Consigne: Citez s'il vous plaît, mot pour mot, le passage de l'article sur Juan Guaido qui commence aux mots "Il a appelé" et s'arrête après "dont les Etats-Unis.".

Texte donné:
■ ■ ■ ■ ■
Les partisans de l'opposant vénézuélien Juan Guaido s'apprêtaient samedi à marcher "en paix" vers les casernes pour exhorter une nouvelle fois l'armée à lâcher le président Nicolas Maduro, quatre jours après l'échec d'une tentative de soulèvement militaire.
"De façon civique, pacifique (...) nous allons remettre un document simple, un manifeste aux forces armées pour qu'elles écoutent l'appel du Venezuela, pour une transition rapide vers des élections libres", a déclaré Juan Guaido lors d'une conférence de presse vendredi.
Il a appelé ses partisans à éviter les provocations lors de ces nouvelles manifestations. "Notre combat se déroule et va continuer à se dérouler dans le cadre de la Constitution", a fait valoir l'opposant de 35 ans, qui s'est autoproclamé président par intérim du pays le 23 janvier et a été reconnu comme tel par plus d'une cinquantaine de pays, dont les Etats-Unis.
■ ■ ■ ■ ■
Entrées fournies:

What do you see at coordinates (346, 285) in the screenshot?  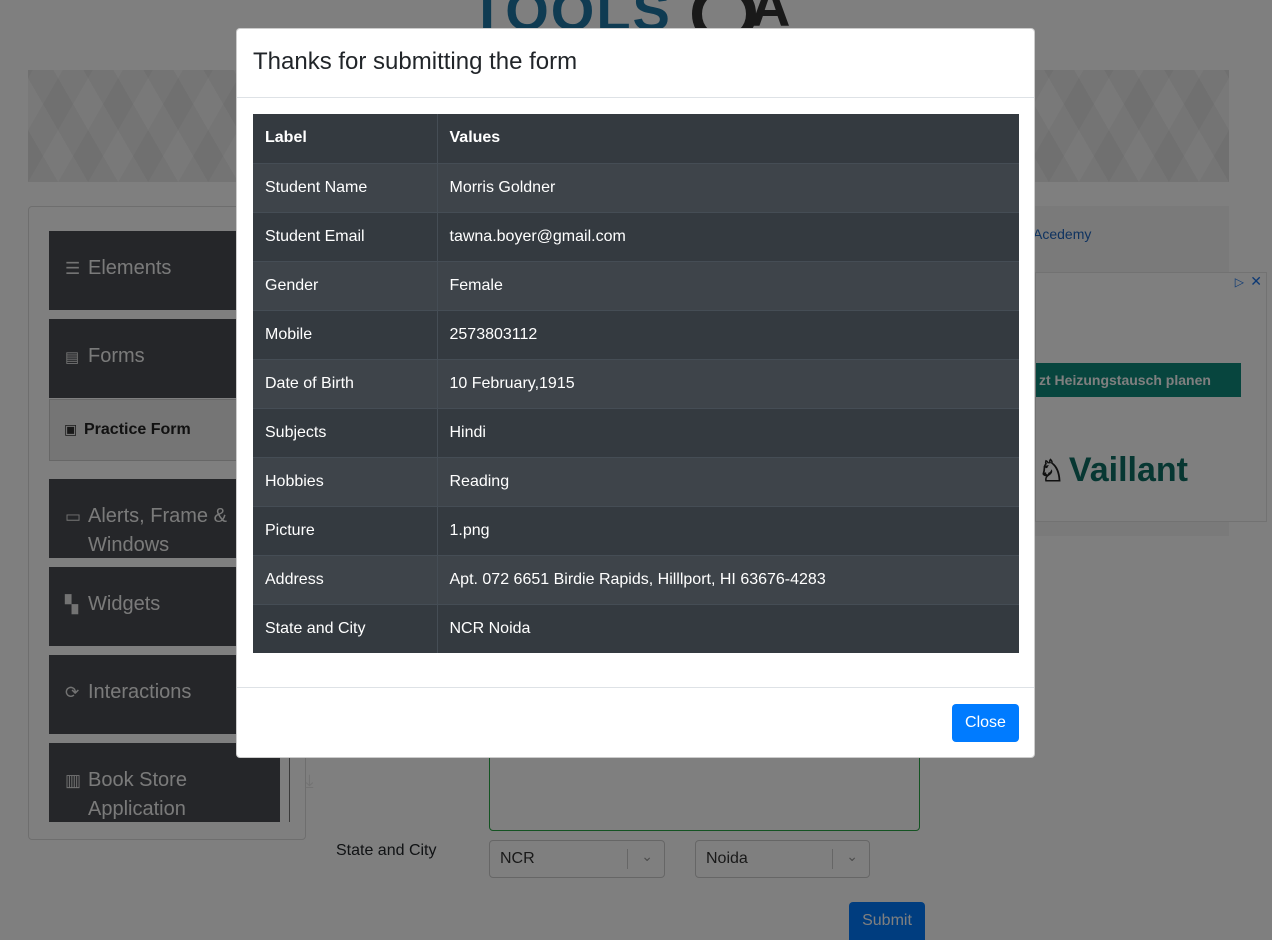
■ ■ ■ ■ ■
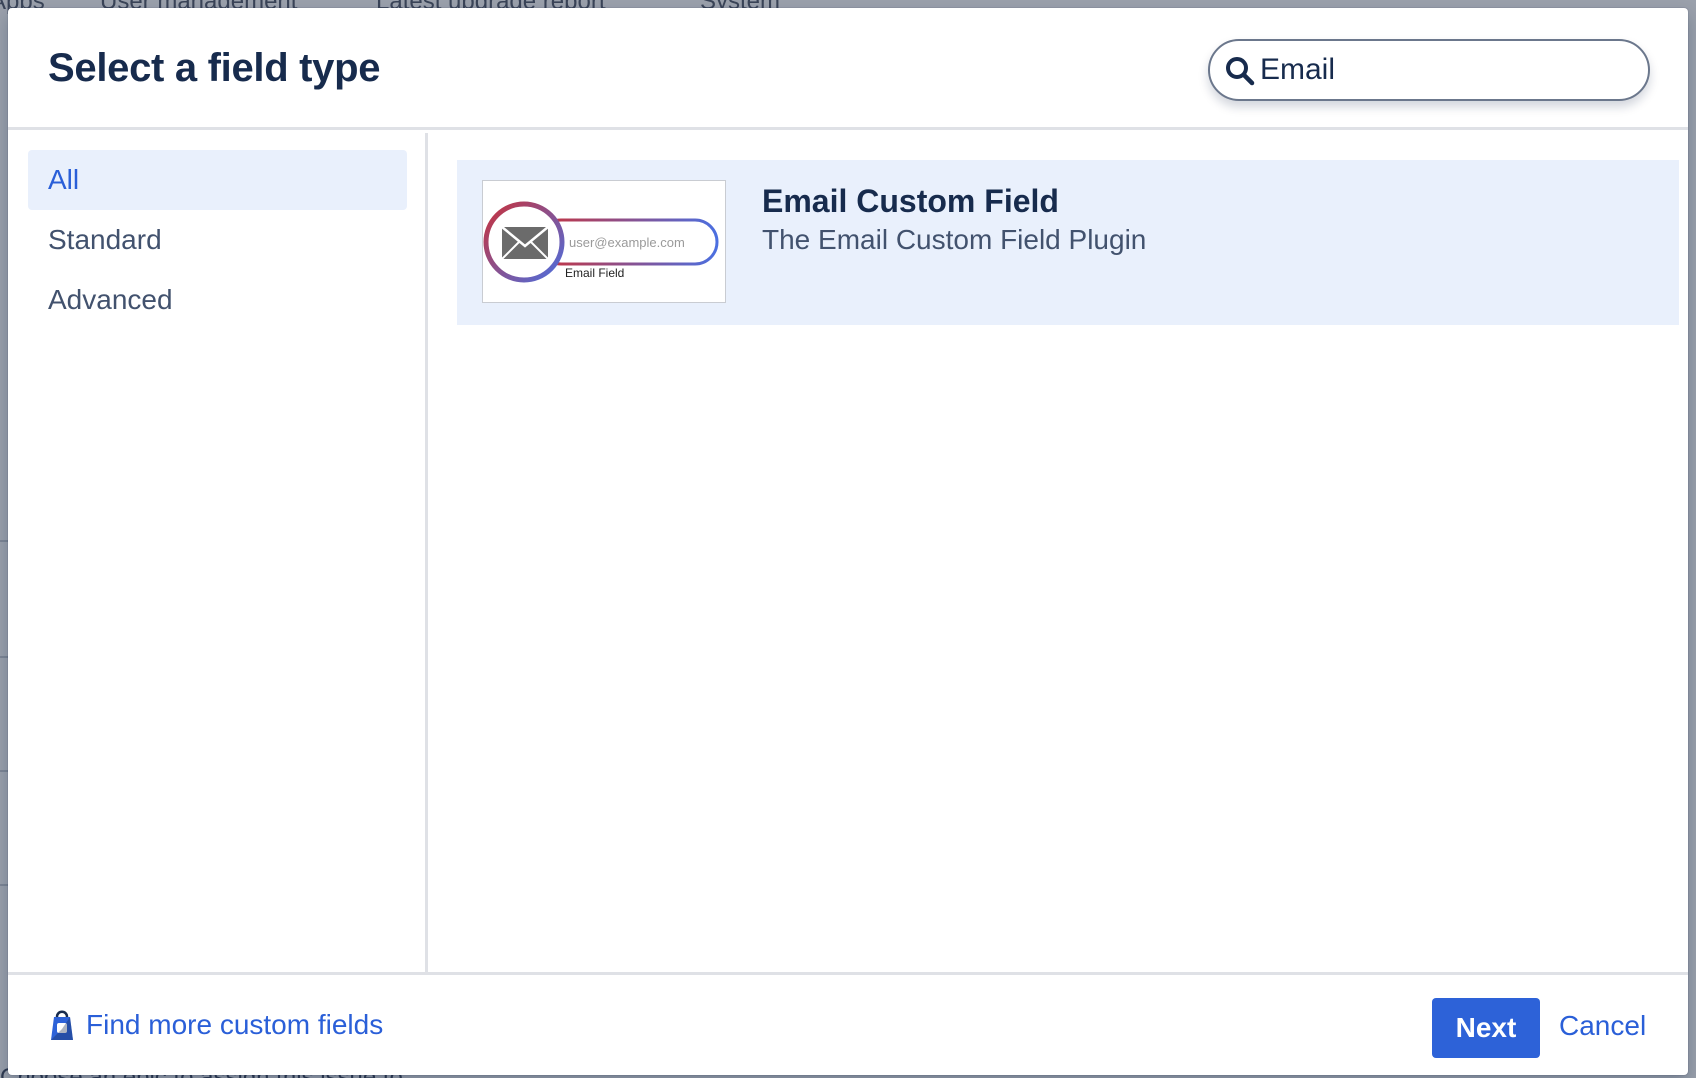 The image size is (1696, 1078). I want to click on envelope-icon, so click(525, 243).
■ ■ ■ ■ ■
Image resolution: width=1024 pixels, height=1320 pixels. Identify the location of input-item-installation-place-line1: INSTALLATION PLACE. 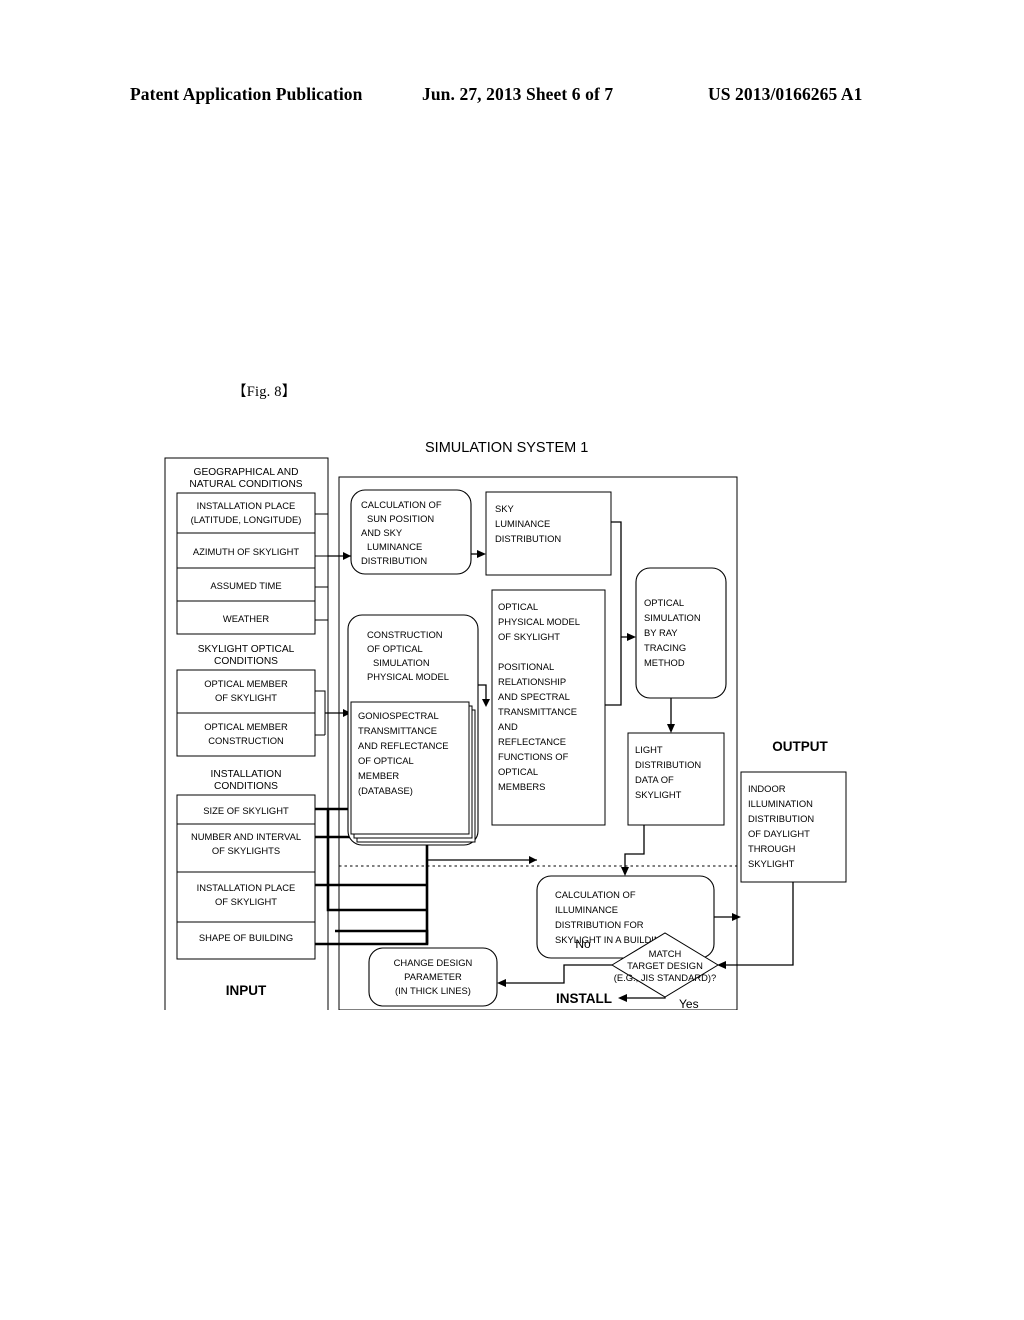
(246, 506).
■ ■ ■ ■ ■
Réponse ci-dessous:
Il a appelé ses partisans à éviter les provocations lors de ces nouvelles manifestations. "Notre combat se déroule et va continuer à se dérouler dans le cadre de la Constitution", a fait valoir l'opposant de 35 ans, qui s'est autoproclamé président par intérim du pays le 23 janvier et a été reconnu comme tel par plus d'une cinquantaine de pays, dont les Etats-Unis.